# tips for less "chewy" rabbit?



## josafeen (Nov 4, 2010)

so the two rabbits that i have prepared recently were both 10 weeks ol (i didnt raise them, i bought them, andthey were dispatched and cleaned im front of me), came out rather chewy. (i pan fried them) i know i can slow cook and they will be a softer bite, but i so love grilling, and hope to master a tender herb grilled rabbit. maybe a par boil prior to grilling? or a marinated then grilled?
thanks for the input!
i have checked out the recipe tread- great resource


----------



## hotzcatz (Oct 16, 2007)

If they are anything like chickens, after they've been cleaned, let them cool down in really cold or iced water for several hours before refrigerating them. Also soak them overnight in the refrigerator in salted water before freezing or cooking them. This will make them more tender as well as cook up more moist.

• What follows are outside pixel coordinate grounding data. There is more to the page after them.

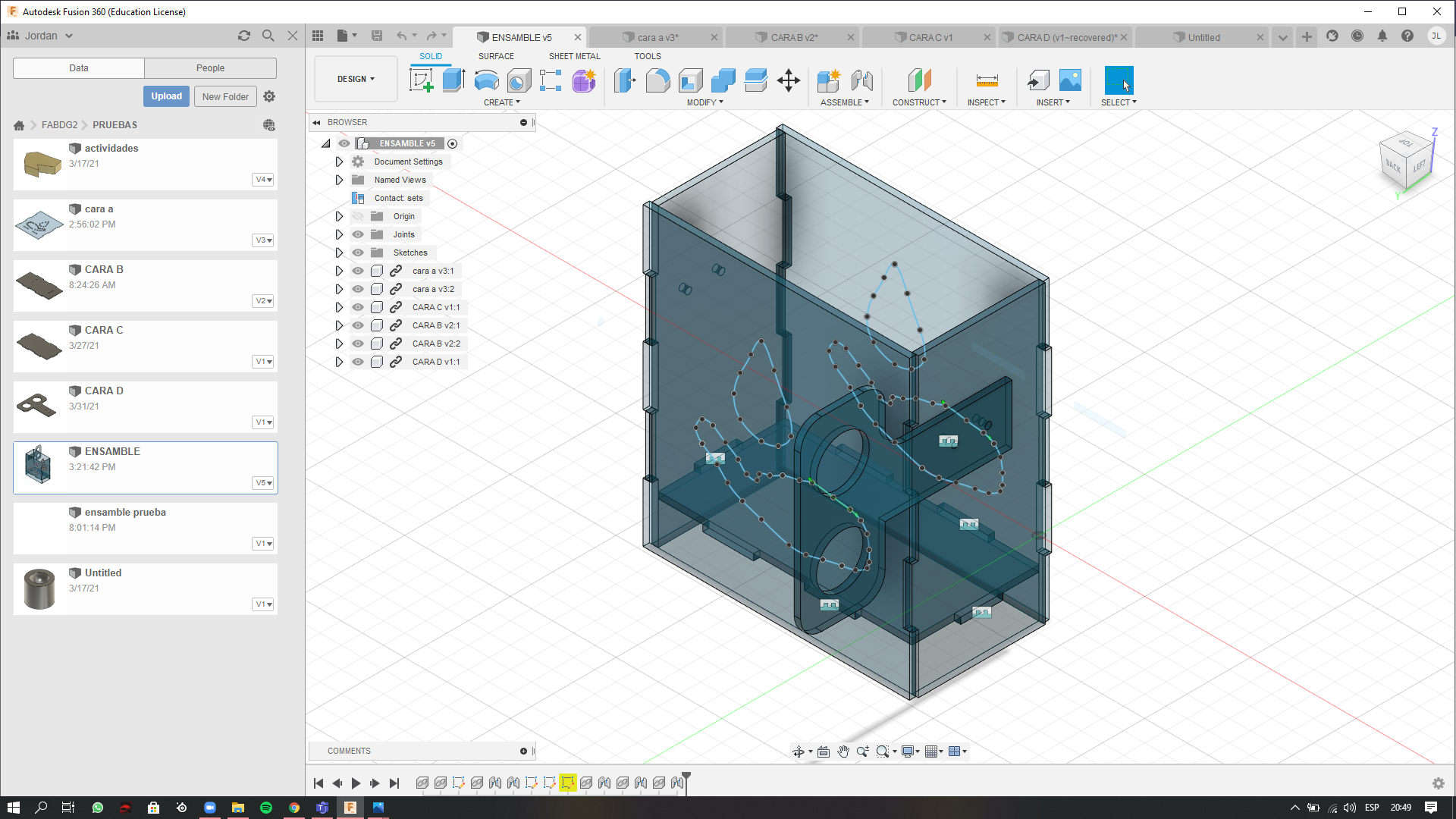Click Upload button in data panel
The width and height of the screenshot is (1456, 819).
[x=166, y=95]
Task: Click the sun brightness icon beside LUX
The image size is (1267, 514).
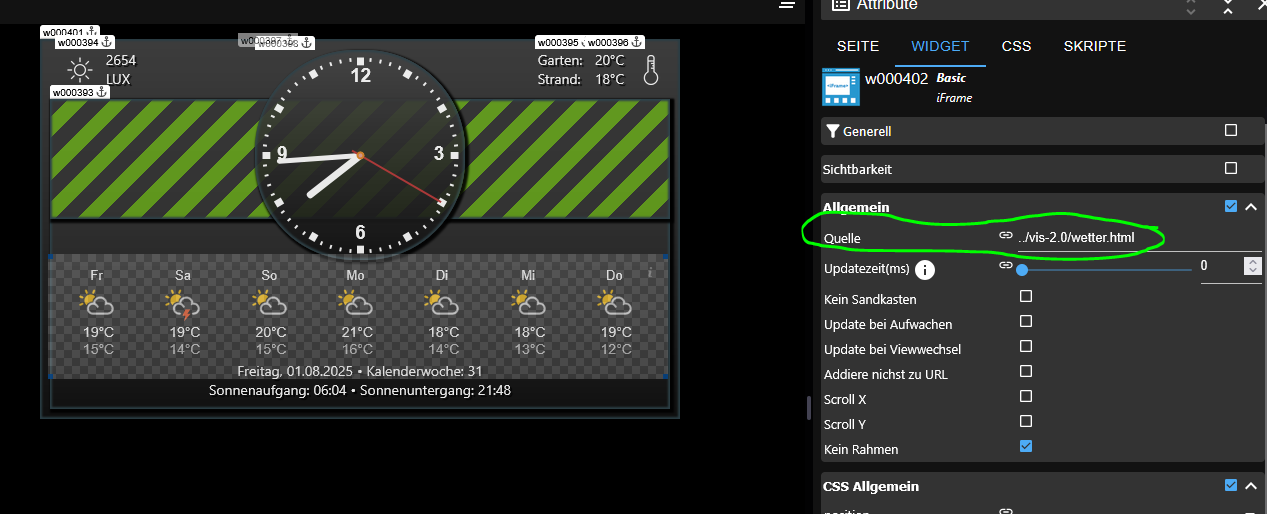Action: 79,70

At ten weeks old, they shouldn't have been that tough, I'd think. Mostly we do chickens around here for the pot, but rabbits shouldn't be that different.


----------



## MaggieJ (Feb 6, 2006)

Did you age the meat in the refrigerator for at least three days? You have to allow time for rigor mortis to completely leave the meat or it will be tough. I age mine from 3-5 days before freezing or cooking it.


----------



## jwal10 (Jun 5, 2010)

3 days to a week in the refrigerator, last one in marinade for 24 hrs, or milk. I use thinned homemade Italian dressing. Grill on low heat and brush on marinade every 15 minutes. Rabbit is very lean, the slower you cook it the more tender. I like to smoke it for 1/2 hour and then put in dutch oven for an hour, slow cooked in chanterell mushroom gravy. Very tender....James


----------



## josafeen (Nov 4, 2010)

thanks a bunch guys!!! will try aging this time


----------



## salmonslayer91 (Oct 10, 2010)

mmmmmmmmmm whens dinner!


----------



## Dead Rabbit (Oct 30, 2010)

i butcher them, soak in salt water for 3 days in fridge. change water the second day. then cut up and freeze. my wife will parboil them before cooking them..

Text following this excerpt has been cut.